Whilst this suggests LLMs may be undervalued, it's useful to think of examples that I think are currently way outside of LLMs capabilities to illustrate their real-life shortcomings. Two recent examples have stuck in my mind are:

  • Moon by Bartosz Ciechanowski Such an article requires not just immense skill in computer programming, but deep thought about how to connect and present ideas. In my mind, if a computer could produce such an article, I would consider it to be generally intelligent
  • John Burn-Murdoch's visualisations for the FT e.g. here. At first glance, he's good at data visualisation. But on second thoughts, the primary skill is in collecting data and identifying interesting insights, the data visualisation is merely the icing on the cake. Whilst I've seen LLMs analyse data and produce charts, they currently seem to have no capability of identifying and presenting interesting insights.

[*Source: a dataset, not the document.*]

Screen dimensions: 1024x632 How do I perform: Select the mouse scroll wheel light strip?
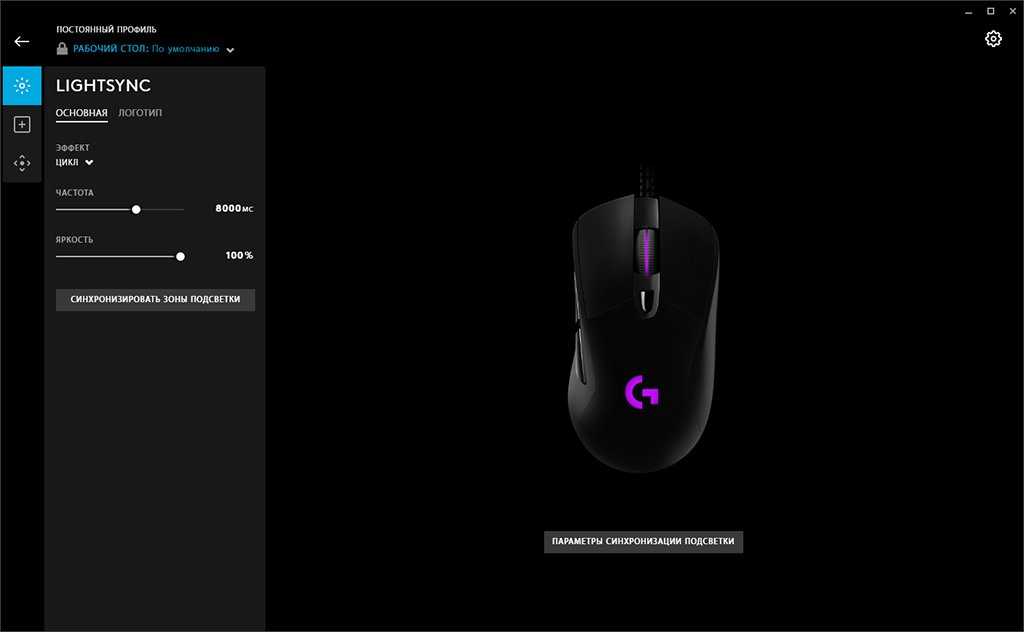click(x=646, y=251)
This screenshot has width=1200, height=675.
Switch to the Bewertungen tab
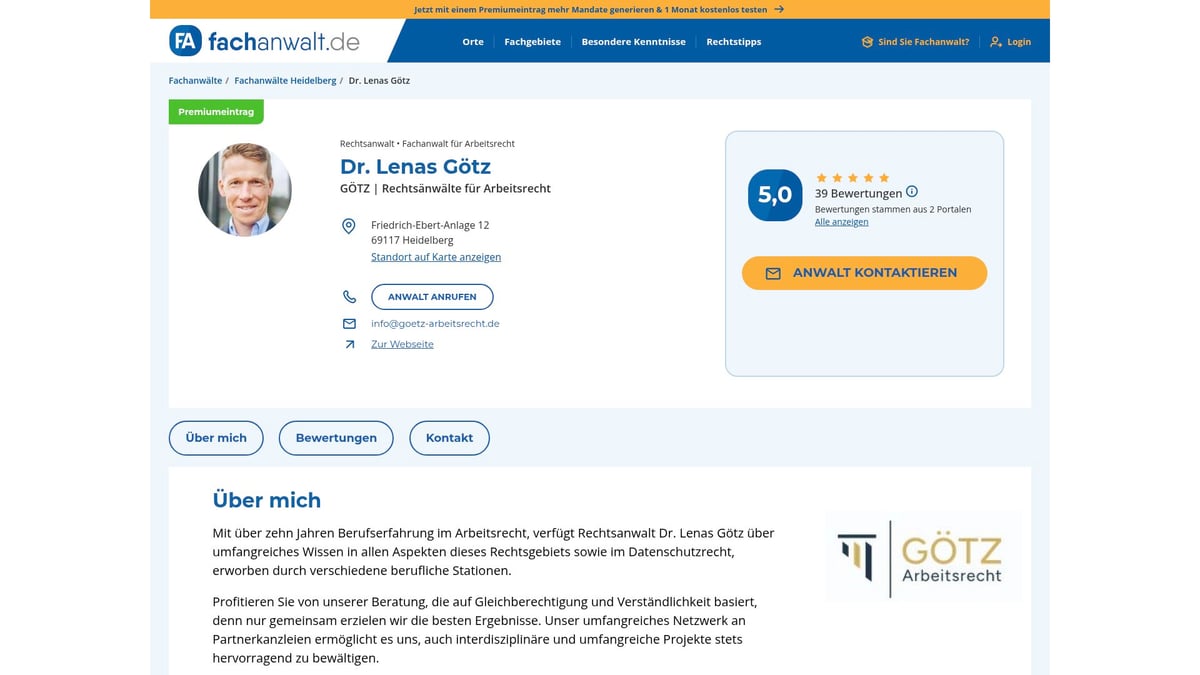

LLMs are difficult to work with because they are not human-like, I think they're going to get even stranger as their performance gets more spiky. Rapid progress will continue in their areas of strength, but progress will continue to be slow in other areas. For most users, this means they will not 'seem' that much better, but their performance will be vastly superhuman in an increasing number of areas.

To give an example, it's plausible that LLMs may start making substantive contributions to scientific breakthroughs, whilst remaining seemingly quite stupid to everyday users.

As a result, in the short term, I don't see an imminent prospect of LLMs replacing knowledge workers wholesale, though I do think they enable increased productivity, and in turn smaller teams.

Here are some articles I've found interesting in shaping my thoughts:

  1. It's important to distinguish skills from knowledge. For general knowledge, the LLM is clearly a better all-rounder.

  2. On completely novel problems, its reasoning powers are almost non existent (see the ARC benchmark). But in real-world usage, you're often asking it to solve problem that are novel to you, but other humans have solved, and so it appears to be good at it. The problem is that it's difficult to know which problems are novel and which are not.

  3. Certainly in the past year, I can think of several 'aha' moments when colleagues have either suggested an idea, or identified a problem - where a previously difficult problem suddenly becomes clear. I can't think of a real eurika moment I've had from an LLM.

  4. To be clear, I fall into this trap all the time; I'm far from some sort of (probably apocryphal) superuser who's able to consistently get great results.